A Polícia Civil do Paraná investiga a responsabilidade criminal do proprietário de dois cães da raça pitbull que invadiram uma residência na Vila Portuguesa, em Londrina, e atacaram um casal de cães da raça shih-tzu. Uma das vítimas não resistiu aos ferimentos e morreu. Caso seja comprovada a negligência na guarda dos animais ou a reincidência na fuga, o tutor poderá responder formalmente pelo crime de maus-tratos a animais com resultado morte.
De acordo com o delegado responsável pelas investigações, João Reis, as penalidades para o proprietário dependem diretamente da comprovação do histórico de comportamento do cuidador e das condições de contenção do imóvel. Estatísticas de segurança apontam que os ataques envolvendo cães, especialmente pitbulls, registraram um crescimento de 27% entre 2020 e 2023. No ano de 2024, a escalada da violência resultou em seis mortes confirmadas, tendo crianças e idosos como as principais vítimas de lesões graves.
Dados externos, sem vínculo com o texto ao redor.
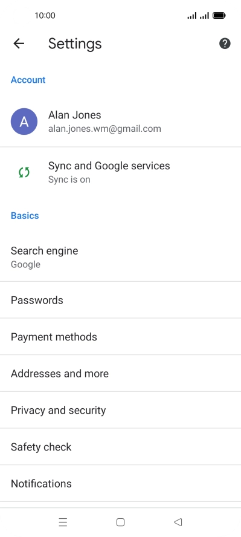Tap the green sync arrows icon
This screenshot has height=537, width=241.
pyautogui.click(x=24, y=172)
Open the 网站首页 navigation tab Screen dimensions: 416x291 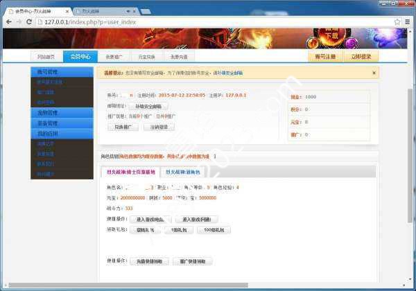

Histórico de ocorrências na Região Metropolitana
O episódio na Vila Portuguesa junta-se a uma série de ataques violentos registrados recentemente em Londrina e municípios vizinhos:
Rolândia (Junho): Um pitbull atacou um cão comunitário em via pública. Durante a intervenção da Polícia Militar, o animal avançou contra a guarnição e precisou ser abatido pelos policiais.
Zona norte de Londrina (Janeiro): Dois cães da mesma raça fugiram de uma propriedade e atacaram a cadela Blanca. O animal teve uma das patas amputadas e morreu dias depois por complicações.
Cambé (Novembro): Um homem sofreu mutilações graves e perdeu a visão após ser atacado por dois pitbulls na área urbana.
Criação e medidas de prevenção
Apesar do perfil agressivo associado à raça nas estatísticas policiais, especialistas em comportamento animal reforçam que a conduta violenta de cães de grande porte é um reflexo direto do manejo. A falta de socialização, o isolamento severo e o confinamento inadequado promovidos pelos tutores são os principais gatilhos para o instinto de guarda agressivo.
Como diretrizes para mitigar riscos na zona oeste, a autoridade policial orienta os proprietários a adotarem barreiras físicas seguras nas propriedades, como portões reforçados e muros altos, além do uso obrigatório de guia curta, enforcador e focinheira durante os passeios em espaços públicos.